**WRITTEN REQUEST:** Gather each line in the listing below that contains the string "arrow", and copy those lines unchanged. Capitalization must match for a line to count.

**RAW DATA:**
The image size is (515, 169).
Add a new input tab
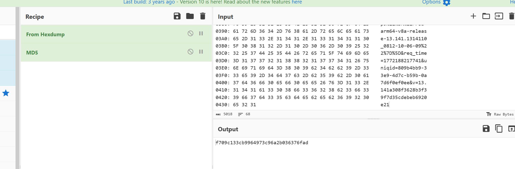[x=473, y=16]
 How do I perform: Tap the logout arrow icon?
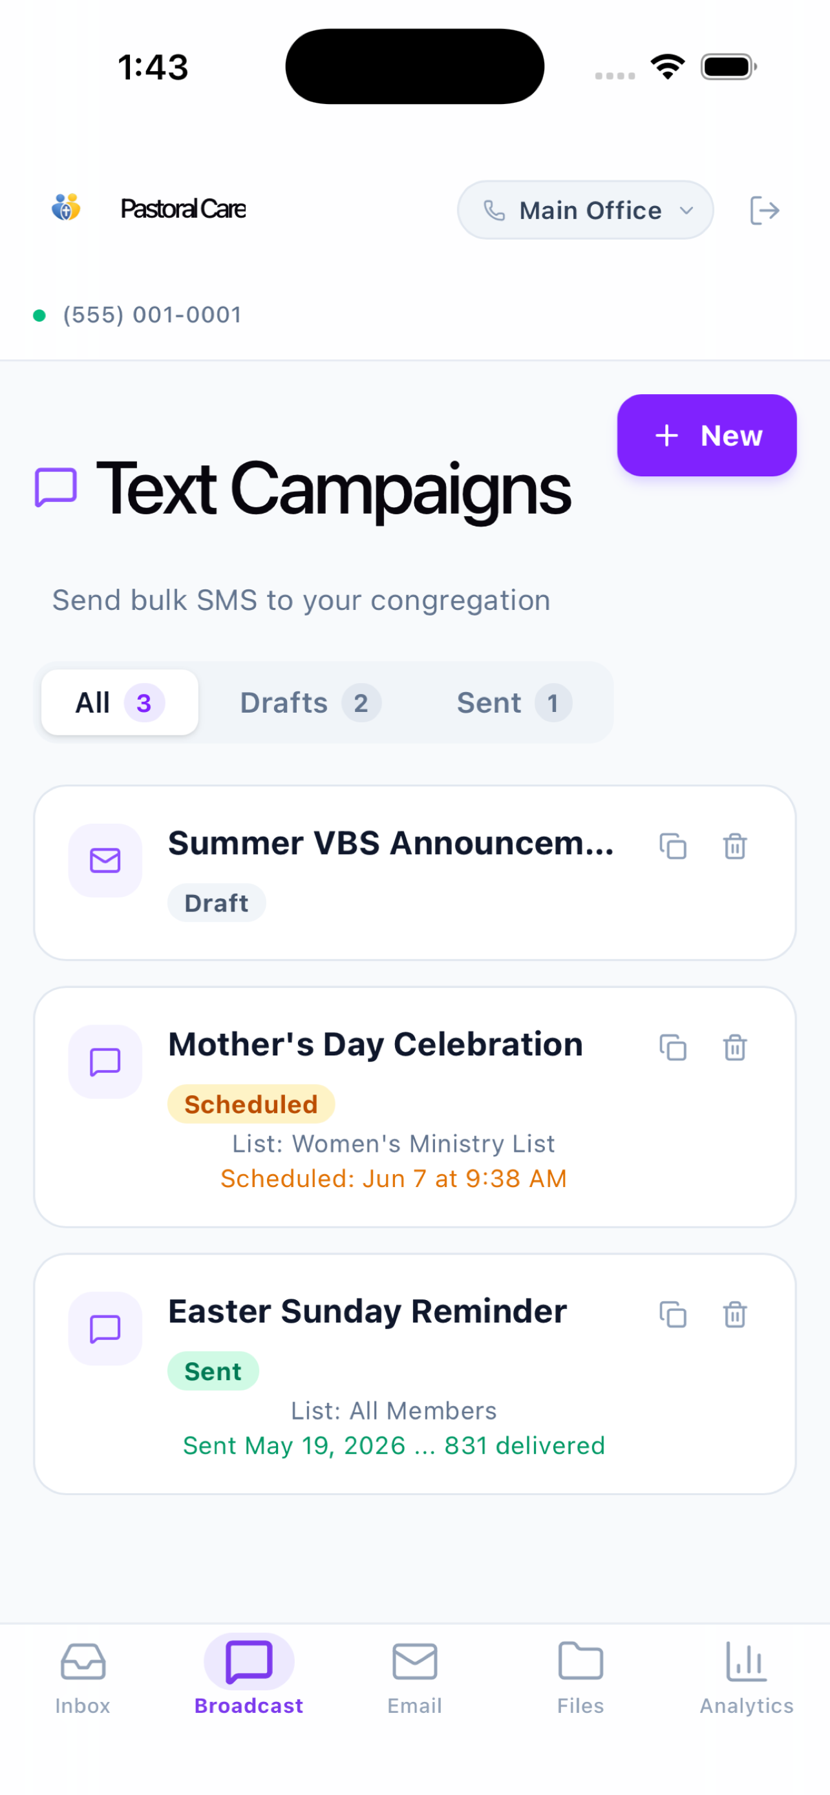click(764, 210)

**PROBLEM SOLUTION:**
 How do I perform: Tap the logout arrow icon?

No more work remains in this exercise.